AIM 1: Decide whether each statement agrees with the passage on engine start torque, answering yes or no and quoting the deciding words. (a) For engine transmitting torque of identical magnitude, the first generator-motor torque TM1 is smaller in the fourth speed change mode. (b) The first speed change mode is employed at the ENG start during stoppage of the vehicle. (c) TS4 is torque transmitted from the fourth stator 232 to the B2 rotor 233.
AIM 2: Translate this sentence from the passage on engine start torque into Spanish: "Therefore, at the time of the ENG start during stoppage of the vehicle, the fourth speed change mode is employed."
AIM 3: Return the stretch of the passage on engine start torque from "Furthermore, at the" through "TM1=(2×TCRK)/(2+1/P+Q/P) (43)", copied without any change.

TEXT SECTION:
---*---
Furthermore, at the time of the ENG start during stoppage of the vehicle, and at the same time in the first speed change mode, the relationship between torque TCRK transmitted to the engine 3 (hereinafter referred to as “the engine transmitting torque”), the first generator-motor torque TM1, and torque TS4 transmitted from the fourth stator 232 to the B2 rotor 233 (hereinafter referred to as “the fourth stator torque”) is expressed e.g. by the following equations (40) and (41):

TCRK=TM1+TS4 (40)
TM1=(2×TCRK)/(2+1/P) (41)

On the other hand, in the fourth speed change mode, the above-described relationship between the parameters is expressed e.g. by the following equations (42) and (43):

TCRK=TM1+TS4 (42)
TM1=(2×TCRK)/(2+1/P+Q/P) (43)

As is clear from comparison between the above equations (41) and (43), the first generator-motor torque TM1 is smaller in the fourth speed change mode with respect to the engine transmitting torque TCRK having an identical magnitude. Therefore, at the time of the ENG start during stoppage of the vehicle, the fourth speed change mode is employed.
---*---
(Records of locating words and elements)
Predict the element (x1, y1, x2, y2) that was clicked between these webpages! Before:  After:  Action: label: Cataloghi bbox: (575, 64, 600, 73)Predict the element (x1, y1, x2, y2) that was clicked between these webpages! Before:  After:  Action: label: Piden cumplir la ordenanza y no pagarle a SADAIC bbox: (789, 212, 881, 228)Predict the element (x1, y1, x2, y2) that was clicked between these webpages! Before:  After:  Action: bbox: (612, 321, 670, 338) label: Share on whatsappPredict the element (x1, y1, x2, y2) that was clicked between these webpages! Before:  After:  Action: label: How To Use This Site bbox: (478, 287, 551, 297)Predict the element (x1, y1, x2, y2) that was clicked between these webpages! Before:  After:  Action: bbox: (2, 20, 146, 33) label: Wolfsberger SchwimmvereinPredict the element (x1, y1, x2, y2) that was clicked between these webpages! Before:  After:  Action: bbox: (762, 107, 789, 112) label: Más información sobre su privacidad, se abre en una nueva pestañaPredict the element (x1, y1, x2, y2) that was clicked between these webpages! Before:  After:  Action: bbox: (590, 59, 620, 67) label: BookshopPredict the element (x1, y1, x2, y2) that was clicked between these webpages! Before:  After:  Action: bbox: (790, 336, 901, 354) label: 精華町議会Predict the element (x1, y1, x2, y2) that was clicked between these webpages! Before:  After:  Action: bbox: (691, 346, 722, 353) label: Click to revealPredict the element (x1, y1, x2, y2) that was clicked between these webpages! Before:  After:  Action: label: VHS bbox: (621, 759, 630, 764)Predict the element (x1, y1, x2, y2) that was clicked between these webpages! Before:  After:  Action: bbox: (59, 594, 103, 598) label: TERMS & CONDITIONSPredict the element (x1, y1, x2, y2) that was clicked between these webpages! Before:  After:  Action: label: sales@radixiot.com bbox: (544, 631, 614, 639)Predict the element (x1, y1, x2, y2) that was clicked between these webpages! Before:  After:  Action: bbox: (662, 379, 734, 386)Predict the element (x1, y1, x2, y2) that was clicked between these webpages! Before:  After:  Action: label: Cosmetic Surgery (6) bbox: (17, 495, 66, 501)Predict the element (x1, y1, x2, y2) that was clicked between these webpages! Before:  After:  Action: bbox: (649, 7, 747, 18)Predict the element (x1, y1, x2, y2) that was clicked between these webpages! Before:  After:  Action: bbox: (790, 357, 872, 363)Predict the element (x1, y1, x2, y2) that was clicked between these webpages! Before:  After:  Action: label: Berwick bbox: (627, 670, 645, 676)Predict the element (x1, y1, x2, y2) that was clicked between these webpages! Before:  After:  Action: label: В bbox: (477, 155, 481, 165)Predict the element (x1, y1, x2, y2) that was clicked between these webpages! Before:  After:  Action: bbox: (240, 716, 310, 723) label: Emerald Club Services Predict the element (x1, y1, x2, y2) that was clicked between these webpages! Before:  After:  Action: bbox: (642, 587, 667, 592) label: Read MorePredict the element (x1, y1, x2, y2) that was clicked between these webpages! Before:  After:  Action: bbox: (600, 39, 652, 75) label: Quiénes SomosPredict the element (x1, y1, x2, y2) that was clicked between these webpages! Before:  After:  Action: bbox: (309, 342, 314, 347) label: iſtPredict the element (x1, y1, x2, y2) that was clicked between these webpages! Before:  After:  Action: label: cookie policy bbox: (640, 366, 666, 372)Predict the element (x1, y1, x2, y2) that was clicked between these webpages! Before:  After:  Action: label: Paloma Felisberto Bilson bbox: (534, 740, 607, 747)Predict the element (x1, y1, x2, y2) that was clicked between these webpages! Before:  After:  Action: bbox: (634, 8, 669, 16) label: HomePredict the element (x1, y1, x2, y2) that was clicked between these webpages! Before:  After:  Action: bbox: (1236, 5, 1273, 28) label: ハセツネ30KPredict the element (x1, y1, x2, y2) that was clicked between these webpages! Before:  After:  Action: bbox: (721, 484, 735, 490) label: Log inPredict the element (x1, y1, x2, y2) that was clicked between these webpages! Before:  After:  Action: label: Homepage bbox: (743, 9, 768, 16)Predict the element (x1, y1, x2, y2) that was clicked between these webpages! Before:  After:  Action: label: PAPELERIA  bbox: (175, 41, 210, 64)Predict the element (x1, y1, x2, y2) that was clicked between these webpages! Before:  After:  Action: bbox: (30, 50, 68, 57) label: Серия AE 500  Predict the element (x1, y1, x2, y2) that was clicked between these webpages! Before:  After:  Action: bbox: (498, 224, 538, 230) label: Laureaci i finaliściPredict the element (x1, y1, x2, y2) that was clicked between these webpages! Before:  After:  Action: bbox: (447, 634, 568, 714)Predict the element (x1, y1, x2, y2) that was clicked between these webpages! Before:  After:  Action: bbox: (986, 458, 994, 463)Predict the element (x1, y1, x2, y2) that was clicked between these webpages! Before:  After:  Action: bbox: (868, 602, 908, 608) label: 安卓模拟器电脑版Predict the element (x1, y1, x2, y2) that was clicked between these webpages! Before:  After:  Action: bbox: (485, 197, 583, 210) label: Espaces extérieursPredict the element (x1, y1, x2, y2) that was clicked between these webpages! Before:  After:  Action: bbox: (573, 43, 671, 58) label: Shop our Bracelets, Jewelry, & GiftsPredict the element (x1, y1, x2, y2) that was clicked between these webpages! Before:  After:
---*---
CORRECT OUTPUT 1:
(a) Yes: "the first generator-motor torque TM1 is smaller in the fourth speed change mode with respect to the engine transmitting torque TCRK having an identical magnitude"
(b) No: "Therefore, at the time of the ENG start during stoppage of the vehicle, the fourth speed change mode is employed."
(c) Yes: "torque TS4 transmitted from the fourth stator 232 to the B2 rotor 233"

CORRECT OUTPUT 2: Por lo tanto, en el momento del arranque del ENG durante la detención del vehículo, se emplea el cuarto modo de cambio de velocidad.

CORRECT OUTPUT 3:
Furthermore, at the time of the ENG start during stoppage of the vehicle, and at the same time in the first speed change mode, the relationship between torque TCRK transmitted to the engine 3 (hereinafter referred to as “the engine transmitting torque”), the first generator-motor torque TM1, and torque TS4 transmitted from the fourth stator 232 to the B2 rotor 233 (hereinafter referred to as “the fourth stator torque”) is expressed e.g. by the following equations (40) and (41):

TCRK=TM1+TS4 (40)
TM1=(2×TCRK)/(2+1/P) (41)

On the other hand, in the fourth speed change mode, the above-described relationship between the parameters is expressed e.g. by the following equations (42) and (43):

TCRK=TM1+TS4 (42)
TM1=(2×TCRK)/(2+1/P+Q/P) (43)